Positano. Amalfi Coast. Sorrento. Magical, seemingly mythical places I had heard about but thought I would perhaps never see. Until yesterday.
I left Rome on a high-speed train around 7:45 with a group of 14 other people on a small-group day tour, bound for Naples. At speeds often approaching 200 mph, we made the trip in a little over an hour, passing by the famed Abbey of Montecassino and other sights along the way.
As we approached Naples, I saw a mountain off to the left and was surprised when our guide pointed it out as Mount Vesuvius. From the angle at which I saw the famous volcano, it seemed a lot smaller than I had imagined. It was only once I saw it from the south that I could get a much better sense of its size.
|Mount Vesuvius as seen from our van as we passed through |
Castellammare di Stabia (see map below)
Upon arrival at the Naples train station, we transferred to a 16-passenger van for the drive to Positano. I had heard about the immense traffic jams that are sometimes encountered on the busy road to the Amalfi Coast, but it wasn't bad at all. The weather, after the storms that had passed through the area over the weekend, was picture-postcard perfect - blue skies with temperatures in the low 70's.
Our first stop for photos was at Vico Equense. At the time, I thought we were actually on the Amalfi Coast, but these pictures were actually of Sorrento and the Bay of Naples (I think).

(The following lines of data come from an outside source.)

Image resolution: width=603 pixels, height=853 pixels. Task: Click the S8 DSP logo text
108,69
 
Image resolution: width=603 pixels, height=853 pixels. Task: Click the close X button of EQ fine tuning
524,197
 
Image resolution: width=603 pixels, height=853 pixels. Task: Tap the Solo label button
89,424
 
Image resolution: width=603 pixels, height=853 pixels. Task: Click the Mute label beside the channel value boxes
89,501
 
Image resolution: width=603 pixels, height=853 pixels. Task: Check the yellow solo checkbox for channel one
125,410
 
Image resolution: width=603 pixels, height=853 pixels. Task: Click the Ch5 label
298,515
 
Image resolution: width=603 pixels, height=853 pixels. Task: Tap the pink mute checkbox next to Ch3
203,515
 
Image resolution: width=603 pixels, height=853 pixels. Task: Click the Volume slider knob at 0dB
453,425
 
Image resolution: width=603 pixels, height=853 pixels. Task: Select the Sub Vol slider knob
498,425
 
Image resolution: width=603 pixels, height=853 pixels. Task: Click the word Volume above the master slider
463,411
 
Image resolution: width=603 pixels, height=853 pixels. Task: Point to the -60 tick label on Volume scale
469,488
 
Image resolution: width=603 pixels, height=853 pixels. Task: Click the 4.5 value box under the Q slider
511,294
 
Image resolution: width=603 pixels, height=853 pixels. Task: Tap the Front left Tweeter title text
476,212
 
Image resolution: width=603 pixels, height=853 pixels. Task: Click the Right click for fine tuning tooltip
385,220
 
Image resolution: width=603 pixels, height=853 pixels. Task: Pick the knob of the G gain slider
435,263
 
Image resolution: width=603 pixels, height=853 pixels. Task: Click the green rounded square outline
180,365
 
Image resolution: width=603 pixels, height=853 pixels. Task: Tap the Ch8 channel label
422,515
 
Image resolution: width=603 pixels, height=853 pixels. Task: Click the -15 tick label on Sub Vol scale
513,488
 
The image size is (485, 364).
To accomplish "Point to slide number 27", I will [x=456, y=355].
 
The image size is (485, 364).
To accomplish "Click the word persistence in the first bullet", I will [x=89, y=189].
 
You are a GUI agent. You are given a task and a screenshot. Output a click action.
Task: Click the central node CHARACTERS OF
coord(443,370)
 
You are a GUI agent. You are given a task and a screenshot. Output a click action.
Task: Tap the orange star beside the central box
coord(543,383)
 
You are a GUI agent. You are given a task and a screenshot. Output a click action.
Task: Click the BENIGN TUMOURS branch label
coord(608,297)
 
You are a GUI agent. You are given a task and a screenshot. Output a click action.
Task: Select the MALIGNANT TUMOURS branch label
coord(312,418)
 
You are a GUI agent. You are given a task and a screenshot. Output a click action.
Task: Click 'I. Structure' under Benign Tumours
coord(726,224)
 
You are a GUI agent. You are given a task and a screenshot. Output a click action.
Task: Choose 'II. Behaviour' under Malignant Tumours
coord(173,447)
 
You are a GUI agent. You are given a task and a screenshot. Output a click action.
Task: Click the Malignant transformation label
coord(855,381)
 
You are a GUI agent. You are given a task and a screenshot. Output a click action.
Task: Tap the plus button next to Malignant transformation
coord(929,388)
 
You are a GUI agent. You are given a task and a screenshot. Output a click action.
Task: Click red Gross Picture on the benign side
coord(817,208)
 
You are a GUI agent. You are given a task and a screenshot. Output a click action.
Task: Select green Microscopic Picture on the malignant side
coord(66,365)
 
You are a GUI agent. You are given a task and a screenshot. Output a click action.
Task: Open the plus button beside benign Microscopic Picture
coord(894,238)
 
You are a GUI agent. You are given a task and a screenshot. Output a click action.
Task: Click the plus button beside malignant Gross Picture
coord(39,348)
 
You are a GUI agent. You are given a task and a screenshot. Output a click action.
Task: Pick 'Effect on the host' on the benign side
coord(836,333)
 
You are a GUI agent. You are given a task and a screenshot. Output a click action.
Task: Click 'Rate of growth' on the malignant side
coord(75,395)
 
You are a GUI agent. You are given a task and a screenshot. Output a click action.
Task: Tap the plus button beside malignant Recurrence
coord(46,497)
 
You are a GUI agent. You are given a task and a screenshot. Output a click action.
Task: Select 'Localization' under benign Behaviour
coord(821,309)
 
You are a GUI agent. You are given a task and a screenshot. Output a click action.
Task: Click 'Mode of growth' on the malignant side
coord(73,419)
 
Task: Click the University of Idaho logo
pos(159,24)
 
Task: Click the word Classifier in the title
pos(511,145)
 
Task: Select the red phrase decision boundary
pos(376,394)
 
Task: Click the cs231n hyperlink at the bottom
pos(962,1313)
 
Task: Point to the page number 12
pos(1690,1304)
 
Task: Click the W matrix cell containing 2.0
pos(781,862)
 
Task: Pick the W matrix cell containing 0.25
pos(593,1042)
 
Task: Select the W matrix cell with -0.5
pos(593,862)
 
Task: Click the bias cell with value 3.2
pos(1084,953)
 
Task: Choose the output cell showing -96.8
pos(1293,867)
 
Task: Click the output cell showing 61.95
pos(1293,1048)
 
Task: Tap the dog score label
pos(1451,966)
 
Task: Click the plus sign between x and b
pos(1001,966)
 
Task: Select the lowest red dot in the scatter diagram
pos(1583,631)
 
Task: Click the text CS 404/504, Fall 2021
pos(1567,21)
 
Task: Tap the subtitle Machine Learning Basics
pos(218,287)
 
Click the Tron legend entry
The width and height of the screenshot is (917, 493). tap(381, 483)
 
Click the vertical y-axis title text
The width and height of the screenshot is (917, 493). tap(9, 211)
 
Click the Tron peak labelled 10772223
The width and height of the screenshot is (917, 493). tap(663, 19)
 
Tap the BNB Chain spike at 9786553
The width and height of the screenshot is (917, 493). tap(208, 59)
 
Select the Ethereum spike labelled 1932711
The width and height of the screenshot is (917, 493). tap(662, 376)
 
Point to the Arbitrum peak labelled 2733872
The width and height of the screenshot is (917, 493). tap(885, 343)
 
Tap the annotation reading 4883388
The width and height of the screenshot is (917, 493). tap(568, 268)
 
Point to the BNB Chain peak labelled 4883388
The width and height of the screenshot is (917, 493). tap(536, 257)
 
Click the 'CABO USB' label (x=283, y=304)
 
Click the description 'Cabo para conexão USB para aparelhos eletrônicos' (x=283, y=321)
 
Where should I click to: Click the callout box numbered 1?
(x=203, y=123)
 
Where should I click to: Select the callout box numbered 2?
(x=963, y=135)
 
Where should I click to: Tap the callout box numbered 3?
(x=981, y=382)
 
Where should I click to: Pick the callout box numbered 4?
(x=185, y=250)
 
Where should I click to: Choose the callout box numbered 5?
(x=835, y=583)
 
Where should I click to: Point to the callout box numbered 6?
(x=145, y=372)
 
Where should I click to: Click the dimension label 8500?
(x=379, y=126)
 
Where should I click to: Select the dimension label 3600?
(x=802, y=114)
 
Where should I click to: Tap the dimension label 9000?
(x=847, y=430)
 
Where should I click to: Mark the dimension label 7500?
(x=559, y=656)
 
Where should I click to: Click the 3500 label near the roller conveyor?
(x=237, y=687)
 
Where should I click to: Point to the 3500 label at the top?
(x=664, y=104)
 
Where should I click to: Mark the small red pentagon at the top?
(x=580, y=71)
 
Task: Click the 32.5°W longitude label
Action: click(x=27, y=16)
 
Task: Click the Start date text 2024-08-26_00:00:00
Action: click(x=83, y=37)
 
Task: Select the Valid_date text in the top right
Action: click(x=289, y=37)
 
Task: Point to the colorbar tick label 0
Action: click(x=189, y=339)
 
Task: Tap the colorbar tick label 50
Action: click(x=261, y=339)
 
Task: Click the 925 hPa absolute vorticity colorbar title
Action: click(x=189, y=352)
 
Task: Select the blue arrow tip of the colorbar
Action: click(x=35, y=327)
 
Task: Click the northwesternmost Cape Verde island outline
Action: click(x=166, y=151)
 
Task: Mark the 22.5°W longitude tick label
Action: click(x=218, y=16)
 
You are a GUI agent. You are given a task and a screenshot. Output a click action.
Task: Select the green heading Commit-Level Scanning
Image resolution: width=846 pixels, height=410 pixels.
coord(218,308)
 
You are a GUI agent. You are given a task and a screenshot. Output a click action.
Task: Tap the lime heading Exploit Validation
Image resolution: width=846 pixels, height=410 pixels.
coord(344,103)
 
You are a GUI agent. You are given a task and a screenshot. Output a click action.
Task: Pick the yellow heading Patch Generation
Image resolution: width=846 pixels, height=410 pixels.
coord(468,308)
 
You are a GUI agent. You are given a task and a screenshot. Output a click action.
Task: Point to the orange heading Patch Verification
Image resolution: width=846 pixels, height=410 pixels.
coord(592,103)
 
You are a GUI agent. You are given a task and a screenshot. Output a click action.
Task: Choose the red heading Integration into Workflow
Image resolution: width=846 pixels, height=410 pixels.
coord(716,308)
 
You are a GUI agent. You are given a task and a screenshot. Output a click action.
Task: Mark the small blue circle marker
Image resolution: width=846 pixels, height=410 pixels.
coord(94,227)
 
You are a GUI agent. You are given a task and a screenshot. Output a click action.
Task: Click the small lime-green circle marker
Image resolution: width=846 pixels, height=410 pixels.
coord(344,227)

From there, we continued our drive along the breathtakingly beautiful coast to Positano, a town that is crammed onto slopes than plunge down toward the water. It was also crammed with tourists.
We had a couple of hours of free time here. I was tempted by many shops, including some men's clothing stores (thinking of my still-missing main suitcase), but in the end only purchased a couple of bottles of rosé (rosato) - one from the Amalfi Coast and the other from Puglia, a bottle of "Five Roses." I had learned about this wine in my Italian Wine Scholar course. It was the first Italian rosato to be commercially produced and sold in Italy and exported to the United States, discovered by an American general during World War II.
|At lunch in Positano|
From Positano, we boarded a ferry that took us to the town of Amalfi, providing us an opportunity to see the famed coast from the water instead of the busy road cut into the sides of mountains:
Once in Amalfi, we walked past the beaches and then up, up, up the side of a steep hill to visit a lemon farm built onto the terraced hillside. The area is famous for its lemons and limoncello, and we sampled both at the farm we visited.
|The beaches in Amalfi|
|Climbing up the lemon farm terraces|
|Members of our group sampling lemons, lemon cake and limoncello|
After visiting the lemon farm and taking in the views of Amalfi it offered, we descended to the town square - dominated by the beautiful Cathedral of St. Andrew - and again had some free time to walk around, browse in shops and take pictures.
From Amalfi, we took another ferry to Salerno - the site where (I learned following my visit) Allied armies launched their invasion of mainland Italy in September of 1943. It was immediately apparent that the city's buildings looked fairly new, so I assumed that Salerno must have been flattened during World War II. I've got some reading to do when I get home.
From Salerno, we took another high-speed train back to Rome. It was a long but enjoyable day. Today's itinerary includes a foodie tour in the Trastevere neighborhood of Rome and a wine dinner tonight. Hopefully, my suitcase will turn up today!